> **GIVEN PROBLEM**
Copy out each of the following records word for word, without changing anything.

[Start]

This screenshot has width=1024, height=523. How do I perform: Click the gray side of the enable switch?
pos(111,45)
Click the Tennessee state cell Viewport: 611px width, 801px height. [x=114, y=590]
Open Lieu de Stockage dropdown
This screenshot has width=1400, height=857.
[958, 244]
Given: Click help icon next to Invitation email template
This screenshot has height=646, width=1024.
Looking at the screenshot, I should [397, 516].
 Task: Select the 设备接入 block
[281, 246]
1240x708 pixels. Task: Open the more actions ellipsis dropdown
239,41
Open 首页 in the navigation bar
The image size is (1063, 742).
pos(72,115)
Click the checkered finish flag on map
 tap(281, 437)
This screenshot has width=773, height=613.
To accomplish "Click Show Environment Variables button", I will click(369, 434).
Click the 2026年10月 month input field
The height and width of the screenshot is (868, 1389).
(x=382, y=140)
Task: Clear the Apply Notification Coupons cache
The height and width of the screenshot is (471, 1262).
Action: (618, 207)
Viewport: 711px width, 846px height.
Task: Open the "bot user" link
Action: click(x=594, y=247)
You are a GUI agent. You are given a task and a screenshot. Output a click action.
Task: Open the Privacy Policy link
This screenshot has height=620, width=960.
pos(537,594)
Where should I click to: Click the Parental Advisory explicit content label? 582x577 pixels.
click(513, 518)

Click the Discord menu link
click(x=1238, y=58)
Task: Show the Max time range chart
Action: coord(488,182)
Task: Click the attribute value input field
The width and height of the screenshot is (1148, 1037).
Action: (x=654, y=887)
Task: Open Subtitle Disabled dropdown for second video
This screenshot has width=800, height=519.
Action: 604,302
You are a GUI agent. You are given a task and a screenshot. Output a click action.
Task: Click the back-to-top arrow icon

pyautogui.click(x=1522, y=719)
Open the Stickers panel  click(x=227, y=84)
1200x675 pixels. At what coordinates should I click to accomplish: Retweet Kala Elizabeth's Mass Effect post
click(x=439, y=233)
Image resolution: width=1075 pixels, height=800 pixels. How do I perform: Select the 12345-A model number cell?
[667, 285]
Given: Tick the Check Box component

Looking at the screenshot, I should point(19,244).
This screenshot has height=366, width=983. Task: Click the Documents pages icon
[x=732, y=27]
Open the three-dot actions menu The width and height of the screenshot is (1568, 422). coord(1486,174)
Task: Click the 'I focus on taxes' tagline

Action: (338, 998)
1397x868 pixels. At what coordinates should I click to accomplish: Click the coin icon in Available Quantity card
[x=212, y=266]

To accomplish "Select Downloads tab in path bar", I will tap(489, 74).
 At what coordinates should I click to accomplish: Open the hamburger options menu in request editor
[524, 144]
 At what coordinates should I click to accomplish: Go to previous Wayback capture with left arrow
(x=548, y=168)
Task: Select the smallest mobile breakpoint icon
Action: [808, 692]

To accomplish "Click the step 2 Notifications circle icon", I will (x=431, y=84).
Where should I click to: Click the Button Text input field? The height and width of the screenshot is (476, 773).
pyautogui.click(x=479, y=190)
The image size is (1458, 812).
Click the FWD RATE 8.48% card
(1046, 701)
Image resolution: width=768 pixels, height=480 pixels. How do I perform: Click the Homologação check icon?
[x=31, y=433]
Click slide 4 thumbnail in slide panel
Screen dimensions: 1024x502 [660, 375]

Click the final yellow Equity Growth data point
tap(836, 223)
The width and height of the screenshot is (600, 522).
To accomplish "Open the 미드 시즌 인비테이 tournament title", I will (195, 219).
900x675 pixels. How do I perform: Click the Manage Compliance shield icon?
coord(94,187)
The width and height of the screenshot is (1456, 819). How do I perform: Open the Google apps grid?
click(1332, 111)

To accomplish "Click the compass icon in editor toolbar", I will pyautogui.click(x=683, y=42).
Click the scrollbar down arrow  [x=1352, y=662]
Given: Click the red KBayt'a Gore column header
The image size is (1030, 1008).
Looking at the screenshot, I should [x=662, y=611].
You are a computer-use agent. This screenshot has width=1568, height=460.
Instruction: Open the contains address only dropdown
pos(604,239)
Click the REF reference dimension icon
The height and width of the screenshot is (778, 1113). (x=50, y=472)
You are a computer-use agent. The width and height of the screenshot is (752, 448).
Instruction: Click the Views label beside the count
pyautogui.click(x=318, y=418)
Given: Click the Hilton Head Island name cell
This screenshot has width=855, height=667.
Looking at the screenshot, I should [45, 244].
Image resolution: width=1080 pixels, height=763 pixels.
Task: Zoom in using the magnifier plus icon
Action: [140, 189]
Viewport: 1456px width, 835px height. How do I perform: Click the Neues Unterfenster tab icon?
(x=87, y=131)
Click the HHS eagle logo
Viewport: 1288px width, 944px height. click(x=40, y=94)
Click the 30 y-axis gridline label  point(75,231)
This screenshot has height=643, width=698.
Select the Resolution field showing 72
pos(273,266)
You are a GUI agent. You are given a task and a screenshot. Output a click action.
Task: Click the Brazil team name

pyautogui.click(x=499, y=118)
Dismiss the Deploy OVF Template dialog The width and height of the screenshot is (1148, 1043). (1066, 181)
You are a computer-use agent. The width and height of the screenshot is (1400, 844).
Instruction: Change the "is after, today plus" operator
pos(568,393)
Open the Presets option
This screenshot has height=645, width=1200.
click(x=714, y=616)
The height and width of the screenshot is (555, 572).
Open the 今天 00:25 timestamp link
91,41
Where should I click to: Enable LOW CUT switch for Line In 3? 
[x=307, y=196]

[End]

> **SOLVED EXERCISE**
This screenshot has width=1024, height=523. How do I perform: Click the gray side of the enable switch?
pos(111,45)
Click the Tennessee state cell Viewport: 611px width, 801px height. [x=114, y=590]
Open Lieu de Stockage dropdown
This screenshot has width=1400, height=857.
[958, 244]
Given: Click help icon next to Invitation email template
This screenshot has height=646, width=1024.
Looking at the screenshot, I should [397, 516].
 Task: Select the 设备接入 block
[281, 246]
1240x708 pixels. Task: Open the more actions ellipsis dropdown
239,41
Open 首页 in the navigation bar
The image size is (1063, 742).
pos(72,115)
Click the checkered finish flag on map
 tap(281, 437)
This screenshot has width=773, height=613.
To accomplish "Click Show Environment Variables button", I will click(369, 434).
Click the 2026年10月 month input field
The height and width of the screenshot is (868, 1389).
(x=382, y=140)
Task: Clear the Apply Notification Coupons cache
The height and width of the screenshot is (471, 1262).
Action: (618, 207)
Viewport: 711px width, 846px height.
Task: Open the "bot user" link
Action: click(x=594, y=247)
You are a GUI agent. You are given a task and a screenshot. Output a click action.
Task: Open the Privacy Policy link
This screenshot has height=620, width=960.
pos(537,594)
Where should I click to: Click the Parental Advisory explicit content label? 582x577 pixels.
click(513, 518)

Click the Discord menu link
click(x=1238, y=58)
Task: Show the Max time range chart
Action: coord(488,182)
Task: Click the attribute value input field
The width and height of the screenshot is (1148, 1037).
Action: (x=654, y=887)
Task: Open Subtitle Disabled dropdown for second video
This screenshot has width=800, height=519.
Action: 604,302
You are a GUI agent. You are given a task and a screenshot. Output a click action.
Task: Click the back-to-top arrow icon

pyautogui.click(x=1522, y=719)
Open the Stickers panel  click(x=227, y=84)
1200x675 pixels. At what coordinates should I click to accomplish: Retweet Kala Elizabeth's Mass Effect post
click(x=439, y=233)
Image resolution: width=1075 pixels, height=800 pixels. How do I perform: Select the 12345-A model number cell?
[667, 285]
Given: Tick the Check Box component

Looking at the screenshot, I should point(19,244).
This screenshot has height=366, width=983. Task: Click the Documents pages icon
[x=732, y=27]
Open the three-dot actions menu The width and height of the screenshot is (1568, 422). coord(1486,174)
Task: Click the 'I focus on taxes' tagline

Action: (338, 998)
1397x868 pixels. At what coordinates should I click to accomplish: Click the coin icon in Available Quantity card
[x=212, y=266]

To accomplish "Select Downloads tab in path bar", I will tap(489, 74).
 At what coordinates should I click to accomplish: Open the hamburger options menu in request editor
[524, 144]
 At what coordinates should I click to accomplish: Go to previous Wayback capture with left arrow
(x=548, y=168)
Task: Select the smallest mobile breakpoint icon
Action: [808, 692]

To accomplish "Click the step 2 Notifications circle icon", I will (x=431, y=84).
Where should I click to: Click the Button Text input field? The height and width of the screenshot is (476, 773).
pyautogui.click(x=479, y=190)
The image size is (1458, 812).
Click the FWD RATE 8.48% card
(1046, 701)
Image resolution: width=768 pixels, height=480 pixels. How do I perform: Click the Homologação check icon?
[x=31, y=433]
Click slide 4 thumbnail in slide panel
Screen dimensions: 1024x502 [660, 375]

Click the final yellow Equity Growth data point
tap(836, 223)
The width and height of the screenshot is (600, 522).
To accomplish "Open the 미드 시즌 인비테이 tournament title", I will (195, 219).
900x675 pixels. How do I perform: Click the Manage Compliance shield icon?
coord(94,187)
The width and height of the screenshot is (1456, 819). How do I perform: Open the Google apps grid?
click(1332, 111)

To accomplish "Click the compass icon in editor toolbar", I will pyautogui.click(x=683, y=42).
Click the scrollbar down arrow  [x=1352, y=662]
Given: Click the red KBayt'a Gore column header
The image size is (1030, 1008).
Looking at the screenshot, I should [x=662, y=611].
You are a computer-use agent. This screenshot has width=1568, height=460.
Instruction: Open the contains address only dropdown
pos(604,239)
Click the REF reference dimension icon
The height and width of the screenshot is (778, 1113). (x=50, y=472)
You are a computer-use agent. The width and height of the screenshot is (752, 448).
Instruction: Click the Views label beside the count
pyautogui.click(x=318, y=418)
Given: Click the Hilton Head Island name cell
This screenshot has width=855, height=667.
Looking at the screenshot, I should [45, 244].
Image resolution: width=1080 pixels, height=763 pixels.
Task: Zoom in using the magnifier plus icon
Action: [140, 189]
Viewport: 1456px width, 835px height. How do I perform: Click the Neues Unterfenster tab icon?
(x=87, y=131)
Click the HHS eagle logo
Viewport: 1288px width, 944px height. click(x=40, y=94)
Click the 30 y-axis gridline label  point(75,231)
This screenshot has height=643, width=698.
Select the Resolution field showing 72
pos(273,266)
You are a GUI agent. You are given a task and a screenshot. Output a click action.
Task: Click the Brazil team name

pyautogui.click(x=499, y=118)
Dismiss the Deploy OVF Template dialog The width and height of the screenshot is (1148, 1043). (1066, 181)
You are a computer-use agent. The width and height of the screenshot is (1400, 844).
Instruction: Change the "is after, today plus" operator
pos(568,393)
Open the Presets option
This screenshot has height=645, width=1200.
click(x=714, y=616)
The height and width of the screenshot is (555, 572).
Open the 今天 00:25 timestamp link
91,41
Where should I click to: Enable LOW CUT switch for Line In 3? 
[x=307, y=196]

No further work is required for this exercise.